DIRECTIONS:
Reproduce the text of the Women’s Work and Employment Partnership passage between "The World Bank’s Gender group" and "and labor underutilization.", inclusive.

SOURCE EXCERPT:

------------------------------------

The Women’s Work and Employment Partnership (WWEP)

The World Bank’s Gender group and Living Standards Measurement Study (LSMS) team are working together in advancing the measurement of women’s work and employment under the umbrella of the Women’s Work and Employment Partnership (WWEP). The WWEP is a collaborative initiative of the World Bank, the International Labour Organization (ILO), the Food and Agriculture Organization of the United Nations (FAO). The WWEP is supported by Data2X of the United Nations Foundation and the William and Flora Hewlett Foundation. Launched in December 2014, the WWEP promotes inter-agency collaboration to operationalize the new international definitions of work and employment, which were adopted by the 19th International Conference of Labor Statisticians (19th ICLS) as the resolution concerning statistics of work, employment and labor underutilization.

An important contribution of the new ICLS standards is to narrow the definition of employment to work performed for pay or profit. Unlike under the previous definition, own use production of goods (for own consumption purposes) is now excluded from the employment category. In addition, the 2013 resolution introduces a new category of work, which recognizes all productive activities, paid and unpaid, and proposes several measures of labor underutilization. These new definitions have significant implications for the measurement of employment and labor force participation in household surveys including labor force surveys, especially for women and the rural poor.

------------------------------------

AVAILABLE DATA:

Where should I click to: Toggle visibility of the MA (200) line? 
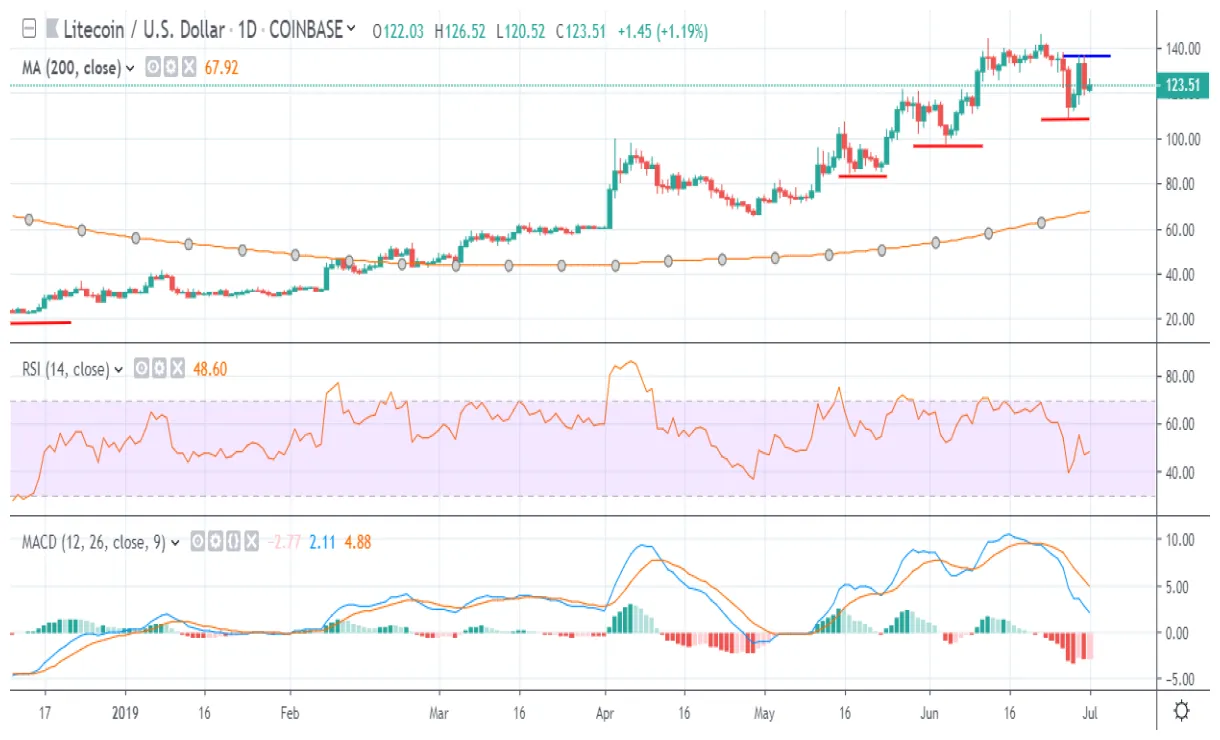pos(152,67)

------------------------------------

RESULT OF THIS EXERCISE:
The World Bank’s Gender group and Living Standards Measurement Study (LSMS) team are working together in advancing the measurement of women’s work and employment under the umbrella of the Women’s Work and Employment Partnership (WWEP). The WWEP is a collaborative initiative of the World Bank, the International Labour Organization (ILO), the Food and Agriculture Organization of the United Nations (FAO). The WWEP is supported by Data2X of the United Nations Foundation and the William and Flora Hewlett Foundation. Launched in December 2014, the WWEP promotes inter-agency collaboration to operationalize the new international definitions of work and employment, which were adopted by the 19th International Conference of Labor Statisticians (19th ICLS) as the resolution concerning statistics of work, employment and labor underutilization.